I am not a very tidy gardener. That’s a nice way of saying my garden is often a wild mess. To be fair, I really do love the gardens that are more on the wild side, with lot of flowers, filling up every available space, but it can get out of control. About five years ago when I had some moving guys come to help me move furniture in a week when I hadn’t gotten to mow the lawn for a while because of rain, one of the moving guys looked around the yard and said, “Is that the look you are going for?”
When I first began gardening I pored over English Garden books and I wanted to emulate those massive perennial beds. But I forgot two things. I don’t live in England, and I don’t have a gardener.

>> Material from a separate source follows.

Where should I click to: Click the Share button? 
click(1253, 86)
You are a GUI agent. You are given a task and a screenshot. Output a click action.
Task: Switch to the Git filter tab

And, to make matters even messier I had woodchuck issues with my backyard vegetable garden so I moved all my vegetables into my front flower garden. So it is now is a riot of flowers, and vines and vegetables. And I travel for work. So, I manage to get it in in the spring, and maybe weeded once. And that’s it. The garden is off and running and so am I. I basically don’t touch it again until I start over again in the spring.
But not being tidy had its benefits this week. We had a huge snowstorm and all of the seedheads of my flowers and vines and shrubs which looked awful and messy before the storm were all that you could see after the storm. And while I shoveled, my garden was visited constantly by Sparrows and Junkos and Chickadees. What I called messy, they called lunch.
I can waste a lot of energy on garden shame. Worrying that I really should do something about it. I can waste a lot of time on shame period. But yesterday was such a clear of example of how that kind of judgment is so misplaced. Watching those birds yesterday made me think that worrying about how things look would have been the wrong decision by a mile for those birds.
Healing doesn’t happen in a linear form. It happens in cycles the way our year happens in seasons. The parts of the cycle of healing are as interconnected as our seasons. You heal as much as you can and you move to another part of the cycle and you leave some things behind because you are pulled to the next phase of healing, and you leave some things behind because you aren’t ready yet to work with them yet. Both are always true.
And really, it’s all there all the time. It’s just that your attention has moved from one thing to another. The things you still need to work on can be out of your attention, but so can your strengths that you used to work on those things. And then something triggers your attention and you find them again, the way the birds found the flower seeds in the middle of winter. And what about the things you can’t see right now, even if you search? They are still there. The snow has covered everything else but the tops of the flowers, but the roots and bulbs are still there. They are being nourished and fed by this season. And they will bloom in their own.